Why? According to Meyer and Kirby, the rationale goes beyond, “it’s the right thing to do.” Their article puts forth that our corporate society has become literally transparent. So that hiding a wrong is no longer an option. For example, the campaign by Phillip Morris in the 1980s to conceal evidence which linked smoking to lung cancer could not occur in today’s society of social media, whistle blower protections and instant messaging. According to the authors, “the worst of all worlds is to be made responsible, and still not be considered responsible.”

I agree with this premise that transparency demands higher accountability and recent case law supports it as well. In the case of Pietrylo v. Hillside Restaurant Group, disgruntled employees began a Myspace page which maligned their managers’ inappropriate behaviors. Although the company sought to force the employees to remove the page, the damage to the company’s reputation had been done. In a recent investigation I was asked to conduct, after interviewing the company’s employees, I learned that some employees, in reaction to the corporate officers’ secretive conduct, reactively began an anonymous blog which purposely leaked confidential company information to all employees. The availability of social media, the access to technology and the flattening of companies corporate structures encourages transparency. The company’s leadership role is to accept this and to act accountable to transparency’s offspring - heightened corporate responsibility to all externalities.

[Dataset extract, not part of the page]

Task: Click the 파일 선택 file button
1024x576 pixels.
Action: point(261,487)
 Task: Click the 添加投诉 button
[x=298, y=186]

In the legal realm, that means protecting employees from conduct which has yet to be protected fully under the law, but which is still detrimental. For example, many companies employ an equal-opportunity bully. That is a person, who does not discriminate, but bullies all underlings similarly. Often under these circumstances, an employee may not be able to maintain a claim of unlawful harassment absent a showing of discriminatory behavior. (Although recent EEOC actions suggest that the agency and courts are beginning to recognize this behavior as actionable. See E.E.O.C. v. National Education Association (male supervisor’s temper tantrum had a disparate impact on female employees even when he treated male employees similarly.) A company that protects its employees from “bullying” by disciplining the bully is demonstrating its leadership by refusing to allow its employees to be mistreated, whether it can be “forced” to or not by a court of law or agency.

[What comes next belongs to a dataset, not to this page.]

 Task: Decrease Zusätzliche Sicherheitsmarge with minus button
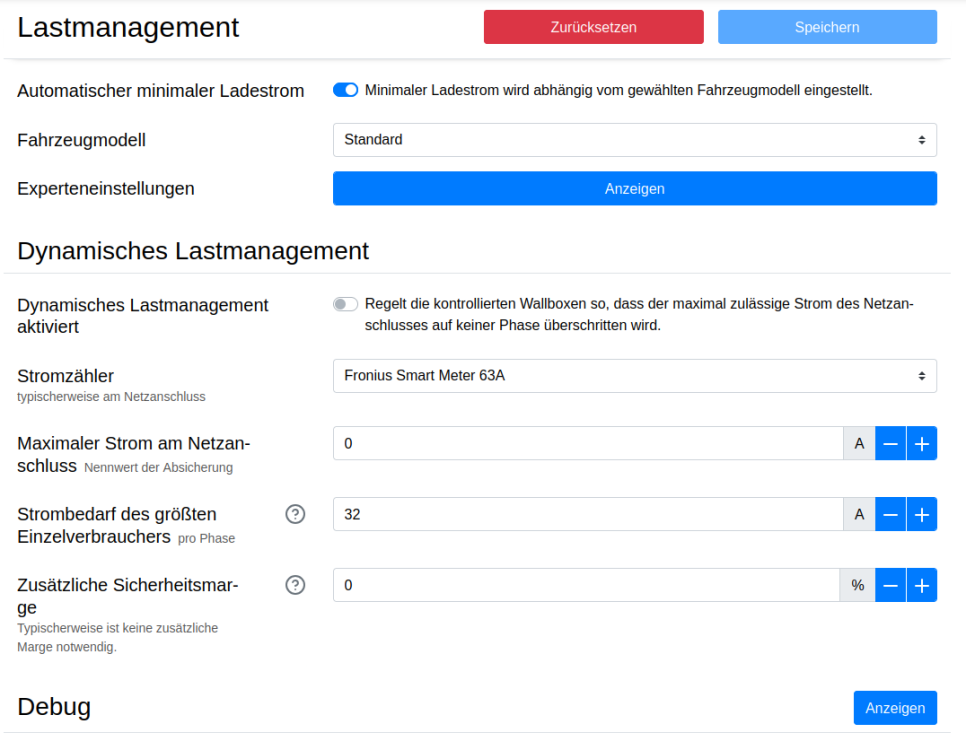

Similarly, employees who “haze” new employees must also be disciplined whether the law prohibits the specific hazing behavior or not. This is another example where a company can maintain a leadership policy which prohibits any hazing activities whether or not an employee can maintain a cause of action or not. (Some courts recognize hazing employees as actionable when the elements of sexual harassment or assault exist. The U.S. Supreme Court set this precedent in Oncale v. Sundowner Offshore Services.

What are other Proactive Lawsuit Prevention Leadership Strategies or other examples that you can think of? What legal externalities should your company internalize and act to remedy?